$P$ and $Q$ are two points on the line $x-y+1=0$ and are at distance $5$ from the origin. Find the area of triangle $OPQ$.
My Attempt:
$\triangle OPQ$ is an isosceles triangle.
We know,
$$Ar.(\triangle OPQ)=\dfrac {b}{4} \sqrt {4a^2-b^2}$$ where, $a=$equal arms and $b=$ remaining side
How do I proceed further?
P.S:The shortest possible approach is appreciated
On
Let the y cordinate be $a $ thus x co ordinate becomes $a-1$. Now we know $(a-1)^2+a^2=25$ as its a quadratic it will give two values of a (4,-3 specifically) that is two y coordinates . From this we can get the x coordinates. Now we know the three vertices of the triangle. Thus the side lengths. Hence the area of triangle is $\sqrt {s (s-a)(s-b)(s-c) } $. Where s is the semiperimeter. $s=\frac {a+b+c}{2} $
On
Writing the equation of the line in normal form as $(1,-1)\cdot(x,y)=-1$, we see that the perpendicular distance of the line from the origin is $$\left|{-1\over\|(1,-1)\|}\right|=\frac1{\sqrt2}.$$ This is the altitude of the triangle.
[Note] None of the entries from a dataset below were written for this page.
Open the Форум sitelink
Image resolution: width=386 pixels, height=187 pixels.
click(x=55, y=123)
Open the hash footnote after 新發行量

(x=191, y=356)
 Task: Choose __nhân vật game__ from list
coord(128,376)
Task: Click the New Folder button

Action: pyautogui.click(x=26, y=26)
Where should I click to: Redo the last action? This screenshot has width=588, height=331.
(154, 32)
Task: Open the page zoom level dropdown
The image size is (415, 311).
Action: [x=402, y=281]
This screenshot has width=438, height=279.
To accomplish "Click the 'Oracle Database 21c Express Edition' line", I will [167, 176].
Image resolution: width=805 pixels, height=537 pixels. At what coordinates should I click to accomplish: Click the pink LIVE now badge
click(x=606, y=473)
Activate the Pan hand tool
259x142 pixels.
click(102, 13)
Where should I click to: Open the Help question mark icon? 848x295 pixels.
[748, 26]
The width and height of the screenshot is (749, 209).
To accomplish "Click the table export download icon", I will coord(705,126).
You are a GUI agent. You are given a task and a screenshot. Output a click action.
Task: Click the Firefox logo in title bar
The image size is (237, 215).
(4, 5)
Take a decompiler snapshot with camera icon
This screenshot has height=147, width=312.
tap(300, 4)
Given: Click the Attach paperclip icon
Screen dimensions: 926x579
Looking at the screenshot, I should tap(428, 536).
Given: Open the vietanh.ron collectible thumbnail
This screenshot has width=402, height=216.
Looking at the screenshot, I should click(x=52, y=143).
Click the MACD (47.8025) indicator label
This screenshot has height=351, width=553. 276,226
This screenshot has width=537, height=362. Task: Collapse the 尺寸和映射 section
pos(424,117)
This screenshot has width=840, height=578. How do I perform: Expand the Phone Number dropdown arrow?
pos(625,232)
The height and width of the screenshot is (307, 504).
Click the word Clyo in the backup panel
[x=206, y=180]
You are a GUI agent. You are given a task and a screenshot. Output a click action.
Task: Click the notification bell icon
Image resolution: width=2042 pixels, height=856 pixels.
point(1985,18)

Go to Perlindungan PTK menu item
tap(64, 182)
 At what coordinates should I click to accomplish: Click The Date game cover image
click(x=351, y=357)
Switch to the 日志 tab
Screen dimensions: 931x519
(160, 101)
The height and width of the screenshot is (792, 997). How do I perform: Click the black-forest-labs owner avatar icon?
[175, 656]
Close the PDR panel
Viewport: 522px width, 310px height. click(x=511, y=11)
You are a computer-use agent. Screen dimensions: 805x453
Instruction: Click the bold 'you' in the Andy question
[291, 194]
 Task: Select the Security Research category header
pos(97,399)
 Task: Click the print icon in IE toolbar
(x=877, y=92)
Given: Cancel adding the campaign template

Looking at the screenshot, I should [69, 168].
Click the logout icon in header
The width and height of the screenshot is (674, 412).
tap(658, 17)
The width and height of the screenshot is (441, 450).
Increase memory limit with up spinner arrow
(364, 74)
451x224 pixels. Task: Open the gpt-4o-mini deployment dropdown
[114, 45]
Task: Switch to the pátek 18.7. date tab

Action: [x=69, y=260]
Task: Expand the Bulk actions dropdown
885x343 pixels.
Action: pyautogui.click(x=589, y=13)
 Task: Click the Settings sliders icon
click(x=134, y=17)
The length of side $PQ$ can be found using the Pythagorean theorem: $$|PQ|=2\sqrt{|OP|^2+\left(\frac1{\sqrt2}\right)^2}=2\sqrt{5^2-\frac12}=7\sqrt2$$ and so the area of $\triangle{OPQ}$ is $\frac12\cdot7\sqrt2\cdot\frac1{\sqrt2}=\frac72.$
The following way should be easier.
We know that $P,Q$ are both on the line $y=x+1$ and on the circle $x^2+y^2=5^2$.
Eliminating $y$ from the system gives $$x^2+(x+1)^2=5^2\iff x^2+x-12=0\iff (x+4)(x-3)=0$$
So, letting $S(0,1)$, we know that the area of $\triangle{PQR}$ is $$[\triangle{OPQ}]=[\triangle{OSP}]+[\triangle{OSQ}]=\frac{1}{2}\times 1\times (3+|-4|)=\color{red}{\frac 72}$$